> **Exercise brief**
Report back every line below that carries the word "computer".

[[ Information shown, beginning ]]

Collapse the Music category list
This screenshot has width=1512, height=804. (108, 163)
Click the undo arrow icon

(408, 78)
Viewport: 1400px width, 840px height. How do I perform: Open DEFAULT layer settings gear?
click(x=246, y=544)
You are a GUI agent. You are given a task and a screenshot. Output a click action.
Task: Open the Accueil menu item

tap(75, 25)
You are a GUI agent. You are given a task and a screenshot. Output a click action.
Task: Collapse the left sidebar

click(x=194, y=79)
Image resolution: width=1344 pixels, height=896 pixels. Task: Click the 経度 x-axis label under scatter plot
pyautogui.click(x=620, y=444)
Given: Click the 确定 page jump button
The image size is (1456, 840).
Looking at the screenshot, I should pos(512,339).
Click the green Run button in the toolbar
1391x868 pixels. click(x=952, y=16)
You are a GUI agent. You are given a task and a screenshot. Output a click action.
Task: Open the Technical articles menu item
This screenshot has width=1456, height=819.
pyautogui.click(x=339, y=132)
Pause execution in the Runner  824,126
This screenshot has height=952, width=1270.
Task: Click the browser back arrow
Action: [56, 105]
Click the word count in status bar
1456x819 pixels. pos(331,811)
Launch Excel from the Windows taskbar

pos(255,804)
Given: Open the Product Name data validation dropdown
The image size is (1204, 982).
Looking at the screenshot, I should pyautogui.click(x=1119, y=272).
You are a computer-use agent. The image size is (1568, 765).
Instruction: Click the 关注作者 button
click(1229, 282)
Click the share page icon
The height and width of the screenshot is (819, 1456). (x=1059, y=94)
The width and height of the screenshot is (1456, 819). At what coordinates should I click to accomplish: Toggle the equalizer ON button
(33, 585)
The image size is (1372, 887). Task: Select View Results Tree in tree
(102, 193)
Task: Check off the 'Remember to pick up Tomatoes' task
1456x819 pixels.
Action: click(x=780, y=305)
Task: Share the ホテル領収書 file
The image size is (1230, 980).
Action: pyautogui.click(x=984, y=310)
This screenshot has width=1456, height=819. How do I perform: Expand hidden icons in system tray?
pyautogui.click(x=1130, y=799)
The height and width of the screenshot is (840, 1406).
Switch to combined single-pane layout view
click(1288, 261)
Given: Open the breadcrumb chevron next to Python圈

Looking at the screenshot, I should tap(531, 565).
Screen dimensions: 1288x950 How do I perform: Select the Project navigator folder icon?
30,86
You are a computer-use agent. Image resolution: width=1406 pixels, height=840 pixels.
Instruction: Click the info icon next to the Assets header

[[ Information shown, end ]]

> **Written reply**
You are a computer-use agent. The image size is (1568, 765).
You are a computer-use agent. Image resolution: width=1406 pixels, height=840 pixels.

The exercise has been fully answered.